** Opening Material to process block **

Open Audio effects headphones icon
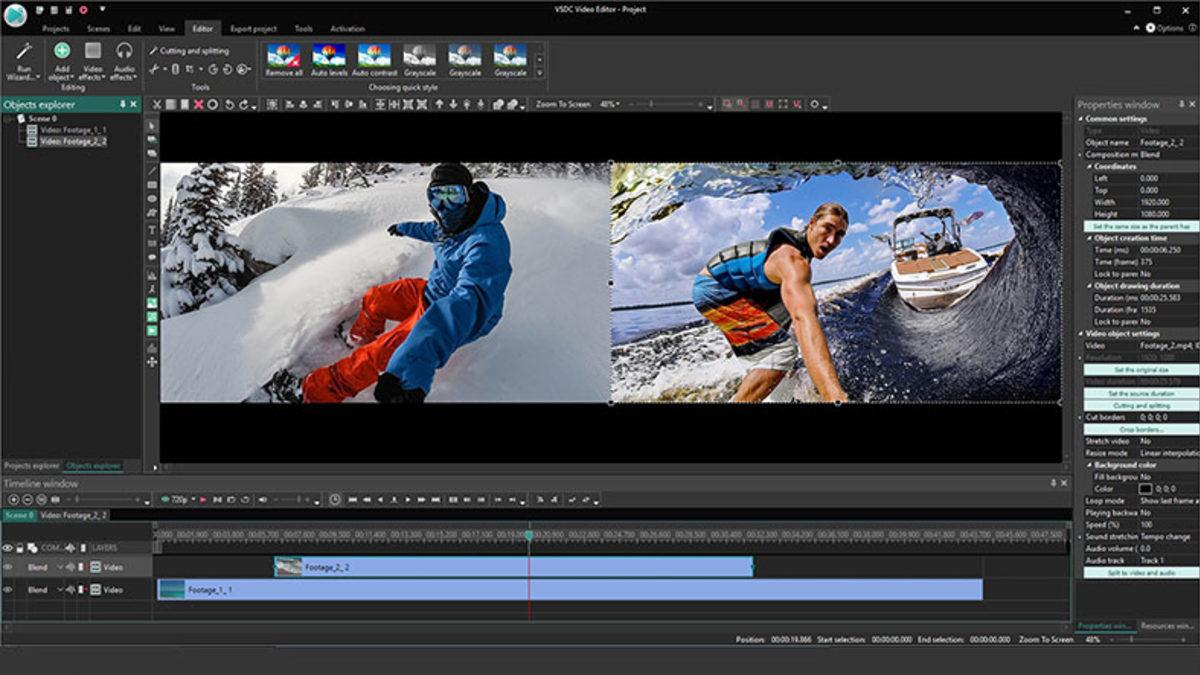 point(124,51)
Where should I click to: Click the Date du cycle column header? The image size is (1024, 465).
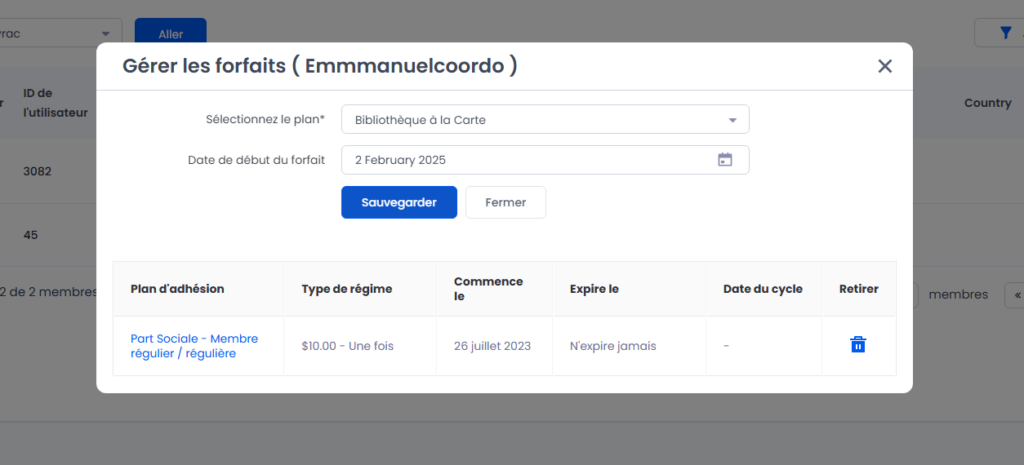coord(762,289)
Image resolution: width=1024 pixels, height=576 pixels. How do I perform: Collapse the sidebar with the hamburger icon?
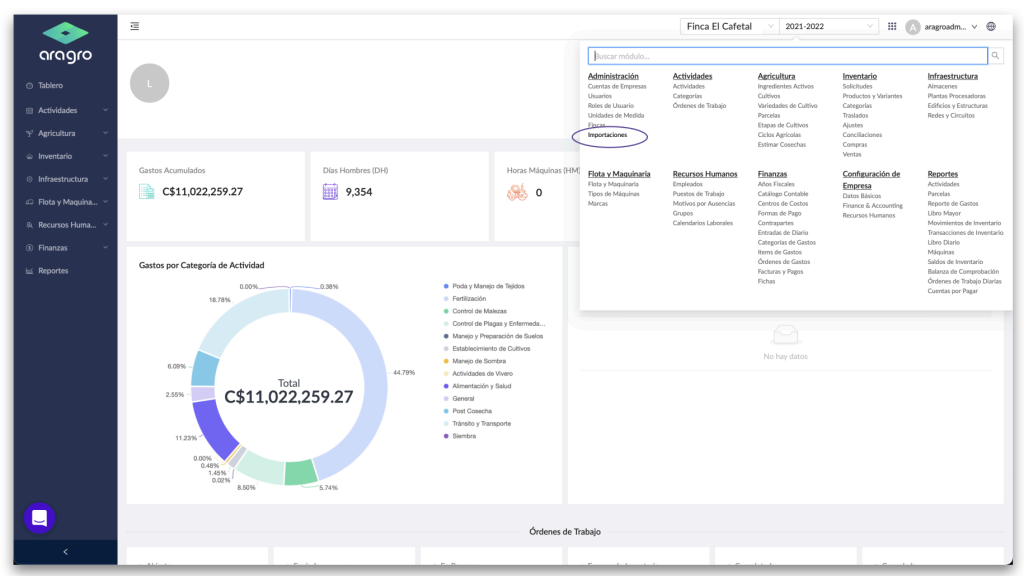[135, 26]
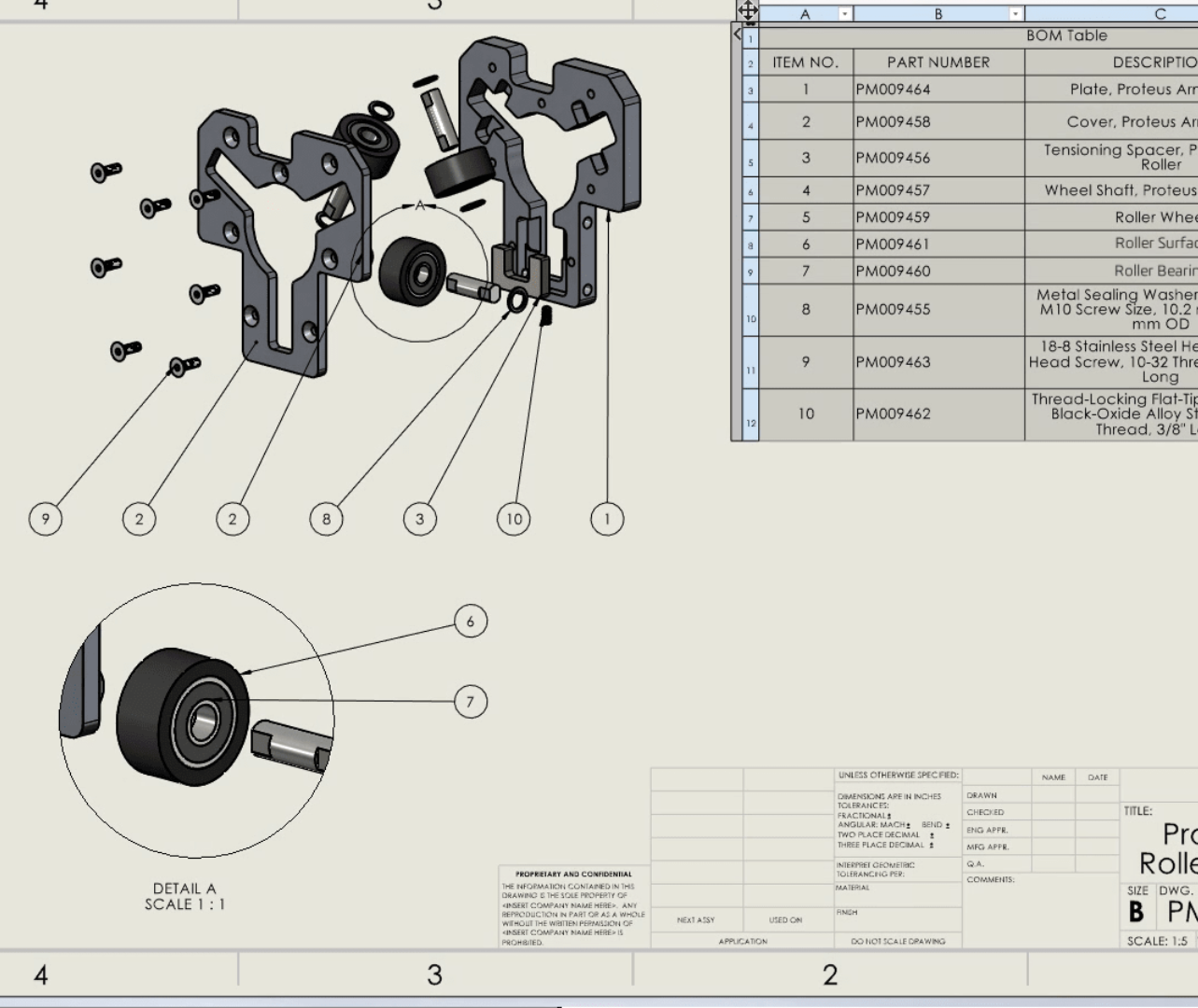
Task: Open column A dropdown arrow in BOM table
Action: tap(844, 14)
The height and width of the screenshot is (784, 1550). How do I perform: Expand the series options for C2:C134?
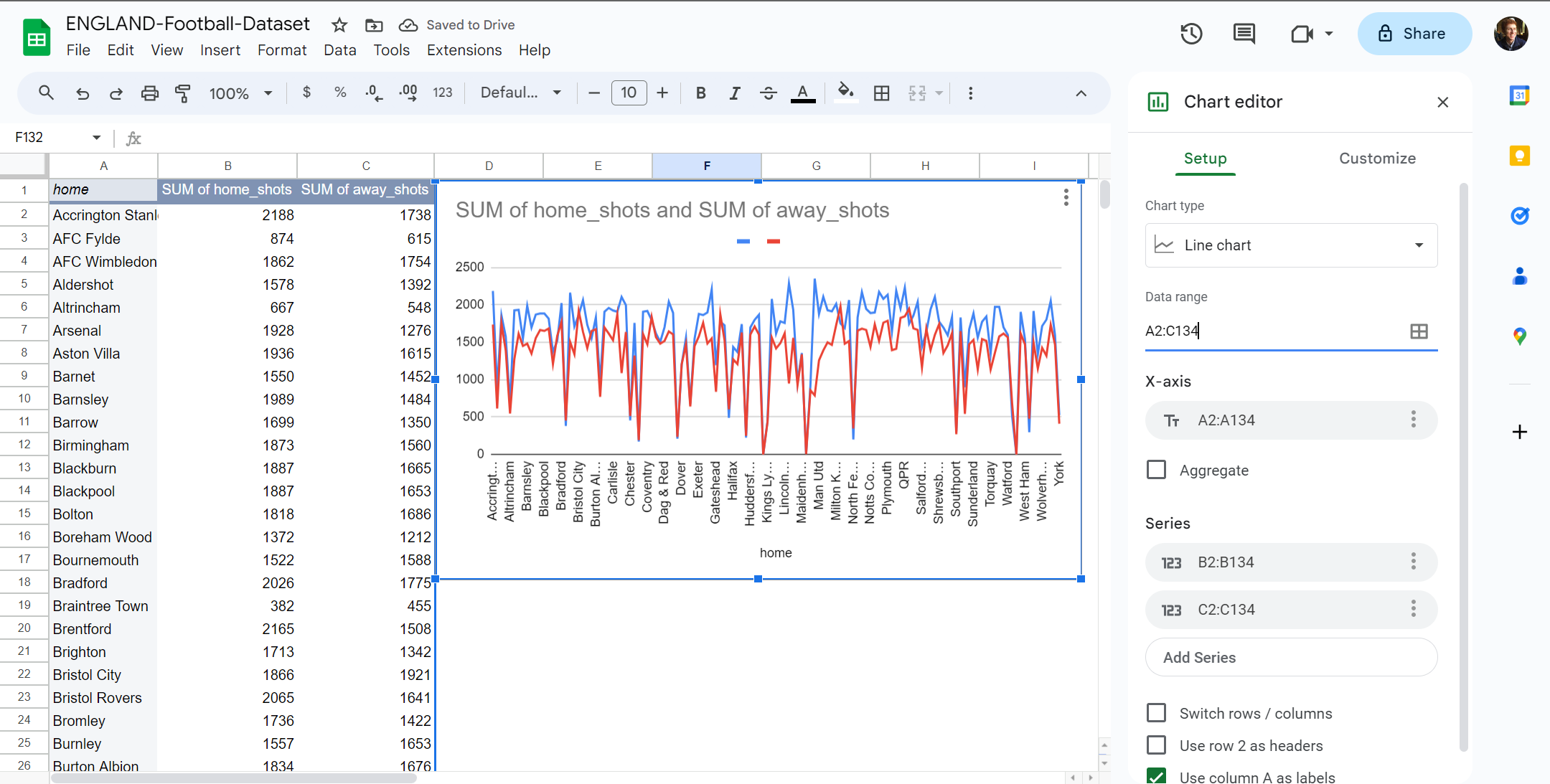coord(1414,610)
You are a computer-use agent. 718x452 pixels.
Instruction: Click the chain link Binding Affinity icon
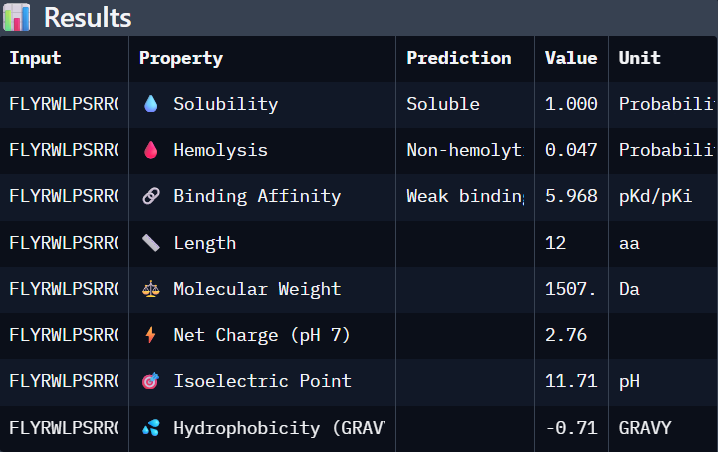(151, 196)

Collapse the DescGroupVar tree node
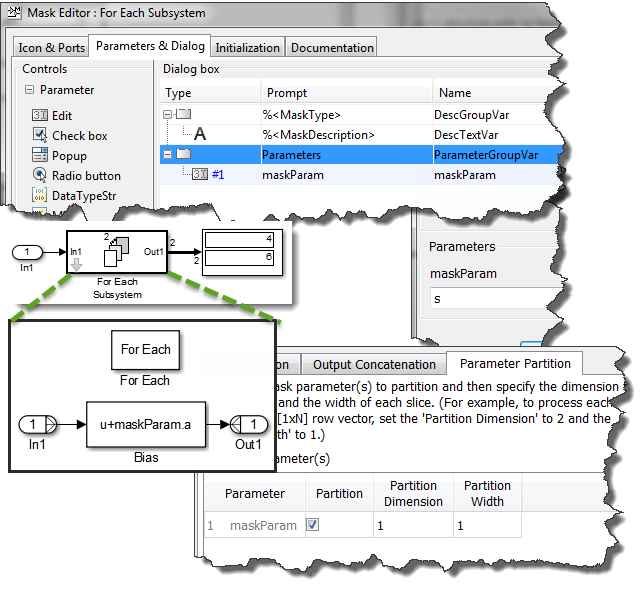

** Closing Material to process block **

Your instructions: Could you reproduce every record above exactly, leaving out the pictures?

Reply:
Open Audio effects headphones icon
 point(124,51)
Where should I click to: Click the Date du cycle column header? The image size is (1024, 465).
coord(762,289)
Image resolution: width=1024 pixels, height=576 pixels. How do I perform: Collapse the sidebar with the hamburger icon?
[135, 26]
Task: Open column A dropdown arrow in BOM table
Action: tap(844, 14)
The height and width of the screenshot is (784, 1550). How do I perform: Expand the series options for C2:C134?
coord(1414,610)
You are a computer-use agent. 718x452 pixels.
Instruction: Click the chain link Binding Affinity icon
(151, 196)

Collapse the DescGroupVar tree node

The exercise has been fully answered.